Lesson 2. Plot histograms of raster values in R

Learning objectives

After completing this tutorial, you will be able to:

  • Open raster data in R
  • Create a histogram of raster values in R
  • Draw information on raster attributes from a histogram

What you need

You will need a computer with internet access to complete this lesson.

If you have not already downloaded the week 3 data, please do so now. Download week 3 data (~250 MB)

In the last lesson, we discussed 3 key attributes of a raster dataset:

  1. Spatial resolution
  2. Spatial extent
  3. Coordinate reference systems

In this lesson, we will learn how to use histograms to better understand the distribution of our data.

Open raster data in R

To work with raster data in R, we can use the raster and rgdal packages. Remember we can use the raster() function to import the raster object into R.

# load libraries
library(raster)
library(rgdal)

# Make sure your working directory is set to  wherever your 'earth-analytics' dir is
# setwd("earth-analytics-dir-path-here")

# open raster data
lidar_dem <- raster(x = "data/week_03/BLDR_LeeHill/pre-flood/lidar/pre_DTM.tif")

# plot raster data
plot(lidar_dem,
     main = "Digital Elevation Model - Pre 2013 Flood")

digital surface model raster plot

Raster histograms - distribution of elevation values

The histogram below represents the distribution of pixel elevation values in our data. This plot is useful to:

  1. Identify outlier data values
  2. Assess the min and max values in our data
  3. Explore the general distribution of elevation values in the data (i.e. is the area generally flat, hilly, high elevation or low elevation)
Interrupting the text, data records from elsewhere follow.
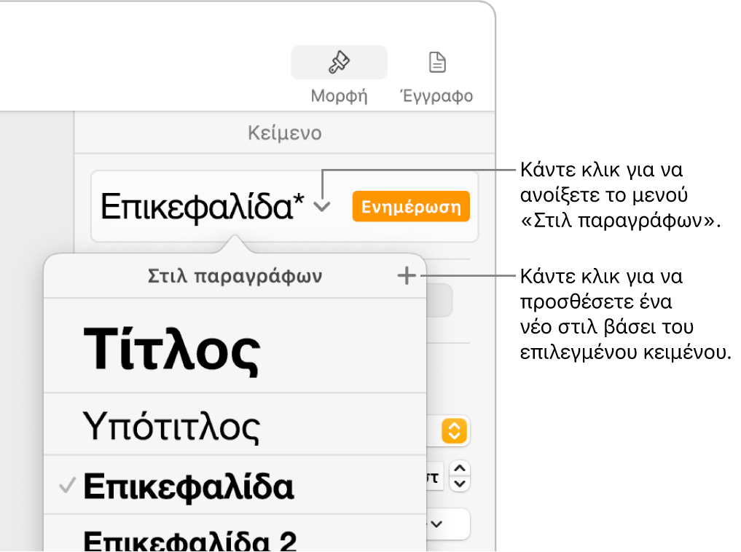Screen dimensions: 741x552
Task: Click the checkmark beside Επικεφαλίδα in the list
Action: 67,486
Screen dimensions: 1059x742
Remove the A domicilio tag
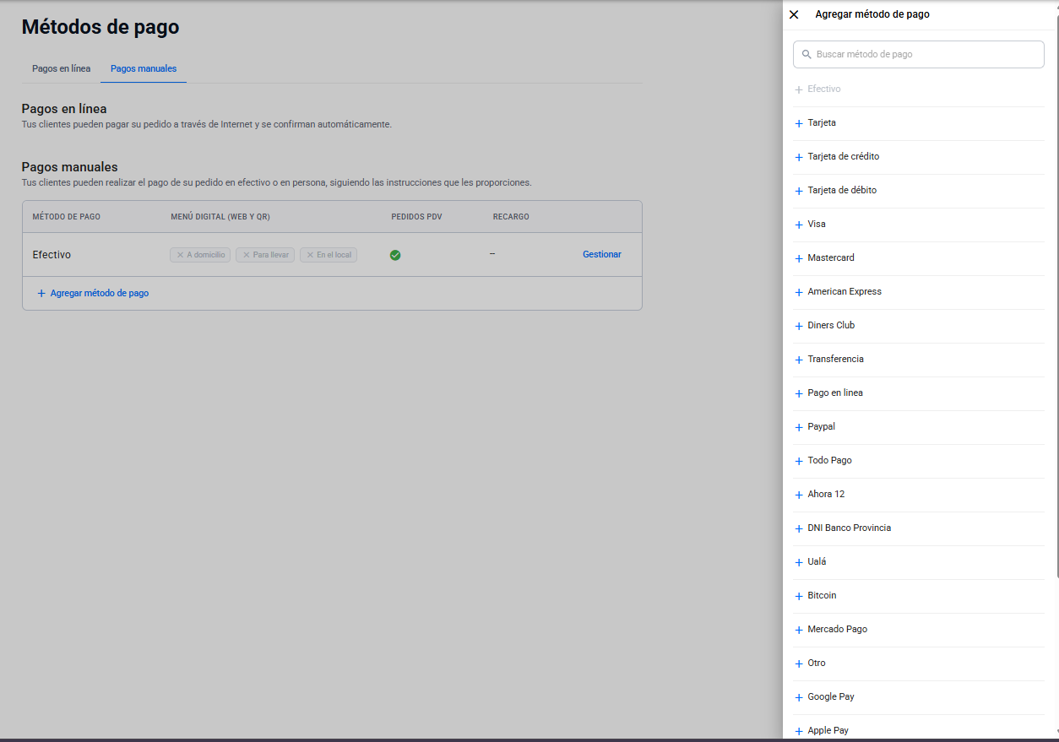point(180,255)

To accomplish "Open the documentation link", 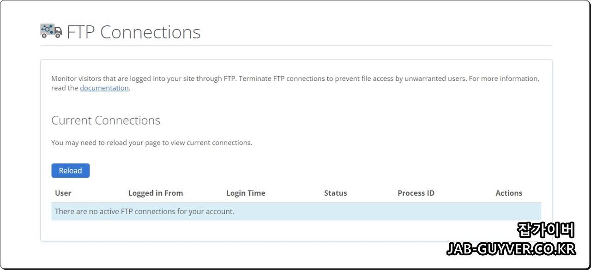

Notice that we are using the xlab and ylab arguments in our plot to label our plot axes.

# plot histogram
hist(lidar_dem,
     main = "Distribution of surface elevation values",
     xlab = "Elevation (meters)", ylab = "Frequency",
     col = "springgreen")

histogram of DEM elevation values

What does a histogram tell us?

A histogram shows us how the data are distributed. Each bin or bar in the plot represents the number or frequency of pixels that fall within the range specified by the bin.

We can use the breaks = argument to specify fewer or more breaks in our histogram. Note that this argument does not result in the exact number of breaks that you may want in your histogram.

# plot histogram
hist(lidar_dem,
     breaks = 3,
     main = "Distribution of surface elevation values with breaks",
     xlab = "Elevation (meters)", ylab = "Frequency",
     col = "springgreen")

histogram of DEM elevation values

Alternatively, we can specify specific break points that we want R to use when it bins the data.
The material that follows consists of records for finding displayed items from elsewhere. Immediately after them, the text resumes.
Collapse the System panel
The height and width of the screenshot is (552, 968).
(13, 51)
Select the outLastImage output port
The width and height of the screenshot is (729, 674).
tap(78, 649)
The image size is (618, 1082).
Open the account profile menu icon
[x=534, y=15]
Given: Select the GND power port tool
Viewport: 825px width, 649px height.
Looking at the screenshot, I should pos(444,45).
breaks = c(1600, 1800, 2000, 2100)

In this case, R will count the number of pixels that occur within each value range as follows:

bin 1: number of pixels with values between 1600-1800 bin 2: number of pixels with values between 1800-2000 bin 3: number of pixels with values between 2000-2100

# plot histogram
hist(lidar_dem,
     main = "Distribution of surface elevation values",
     breaks = c(1600, 1800, 2000, 2100),
     xlab = "Elevation (meters)", ylab = "Frequency",
     col = "wheat3")

histogram of DEM elevation values

In-class challenge - import DSM

  • Import the file: data/week_03/BLDR_LeeHill/pre-flood/lidar/pre_DSM_hill.tif

Plot the data and a histogram of the data. What do the elevations in the DSM represent? Are they different from the DTM? Discuss this with your neighbor.

  • What is the CRS and spatial resolution for this dataset? What units is the spatial resolution in?

DSM histogram and plotDSM histogram and plot